WHAT YOU WILL DO | Reproduce the records below, substituting "Find the position of" for every occurrence of "Identify the location of" and leaving everything else unchanged.

===

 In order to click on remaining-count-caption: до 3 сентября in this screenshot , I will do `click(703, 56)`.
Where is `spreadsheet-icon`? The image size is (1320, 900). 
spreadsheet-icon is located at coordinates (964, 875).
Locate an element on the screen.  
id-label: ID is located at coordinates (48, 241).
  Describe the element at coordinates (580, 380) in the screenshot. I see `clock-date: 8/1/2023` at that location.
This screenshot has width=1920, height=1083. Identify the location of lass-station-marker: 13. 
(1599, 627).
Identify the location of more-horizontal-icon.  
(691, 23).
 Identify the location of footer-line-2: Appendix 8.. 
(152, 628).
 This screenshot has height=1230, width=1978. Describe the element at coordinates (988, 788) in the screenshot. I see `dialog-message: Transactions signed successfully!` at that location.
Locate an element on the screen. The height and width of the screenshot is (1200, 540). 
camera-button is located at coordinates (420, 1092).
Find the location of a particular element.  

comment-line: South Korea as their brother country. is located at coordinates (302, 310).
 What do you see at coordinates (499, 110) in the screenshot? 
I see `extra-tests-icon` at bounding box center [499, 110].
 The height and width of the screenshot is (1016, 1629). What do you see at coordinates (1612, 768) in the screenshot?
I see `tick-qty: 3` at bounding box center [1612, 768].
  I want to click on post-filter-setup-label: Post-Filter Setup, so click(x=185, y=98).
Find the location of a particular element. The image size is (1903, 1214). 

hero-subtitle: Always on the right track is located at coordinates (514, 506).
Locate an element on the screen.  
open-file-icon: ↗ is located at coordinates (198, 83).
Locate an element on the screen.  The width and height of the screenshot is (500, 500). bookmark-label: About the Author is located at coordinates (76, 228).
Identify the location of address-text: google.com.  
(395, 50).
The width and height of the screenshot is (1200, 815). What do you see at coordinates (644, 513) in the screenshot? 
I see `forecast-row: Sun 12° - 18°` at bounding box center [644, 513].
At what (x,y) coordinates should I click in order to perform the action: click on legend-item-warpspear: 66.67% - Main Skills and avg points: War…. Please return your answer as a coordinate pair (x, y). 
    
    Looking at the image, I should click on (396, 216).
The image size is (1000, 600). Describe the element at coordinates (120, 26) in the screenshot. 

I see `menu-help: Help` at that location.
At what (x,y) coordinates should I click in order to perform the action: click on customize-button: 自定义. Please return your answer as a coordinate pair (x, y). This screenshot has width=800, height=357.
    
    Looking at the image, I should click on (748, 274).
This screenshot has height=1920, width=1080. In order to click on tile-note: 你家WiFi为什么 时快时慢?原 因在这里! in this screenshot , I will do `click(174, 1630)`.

===

SOLUTION TO THE PROBLEM |
 In order to click on remaining-count-caption: до 3 сентября in this screenshot , I will do `click(703, 56)`.
Where is `spreadsheet-icon`? The image size is (1320, 900). 
spreadsheet-icon is located at coordinates (964, 875).
Locate an element on the screen.  
id-label: ID is located at coordinates (48, 241).
  Describe the element at coordinates (580, 380) in the screenshot. I see `clock-date: 8/1/2023` at that location.
This screenshot has width=1920, height=1083. Find the position of lass-station-marker: 13. 
(1599, 627).
Find the position of more-horizontal-icon.  
(691, 23).
 Find the position of footer-line-2: Appendix 8.. 
(152, 628).
 This screenshot has height=1230, width=1978. Describe the element at coordinates (988, 788) in the screenshot. I see `dialog-message: Transactions signed successfully!` at that location.
Locate an element on the screen. The height and width of the screenshot is (1200, 540). 
camera-button is located at coordinates (420, 1092).
Find the location of a particular element.  

comment-line: South Korea as their brother country. is located at coordinates (302, 310).
 What do you see at coordinates (499, 110) in the screenshot? 
I see `extra-tests-icon` at bounding box center [499, 110].
 The height and width of the screenshot is (1016, 1629). What do you see at coordinates (1612, 768) in the screenshot?
I see `tick-qty: 3` at bounding box center [1612, 768].
  I want to click on post-filter-setup-label: Post-Filter Setup, so click(x=185, y=98).
Find the location of a particular element. The image size is (1903, 1214). 

hero-subtitle: Always on the right track is located at coordinates (514, 506).
Locate an element on the screen.  
open-file-icon: ↗ is located at coordinates (198, 83).
Locate an element on the screen.  The width and height of the screenshot is (500, 500). bookmark-label: About the Author is located at coordinates (76, 228).
Find the position of address-text: google.com.  
(395, 50).
The width and height of the screenshot is (1200, 815). What do you see at coordinates (644, 513) in the screenshot? 
I see `forecast-row: Sun 12° - 18°` at bounding box center [644, 513].
At what (x,y) coordinates should I click in order to perform the action: click on legend-item-warpspear: 66.67% - Main Skills and avg points: War…. Please return your answer as a coordinate pair (x, y). 
    
    Looking at the image, I should click on (396, 216).
The image size is (1000, 600). Describe the element at coordinates (120, 26) in the screenshot. 

I see `menu-help: Help` at that location.
At what (x,y) coordinates should I click in order to perform the action: click on customize-button: 自定义. Please return your answer as a coordinate pair (x, y). This screenshot has width=800, height=357.
    
    Looking at the image, I should click on (748, 274).
This screenshot has height=1920, width=1080. In order to click on tile-note: 你家WiFi为什么 时快时慢?原 因在这里! in this screenshot , I will do `click(174, 1630)`.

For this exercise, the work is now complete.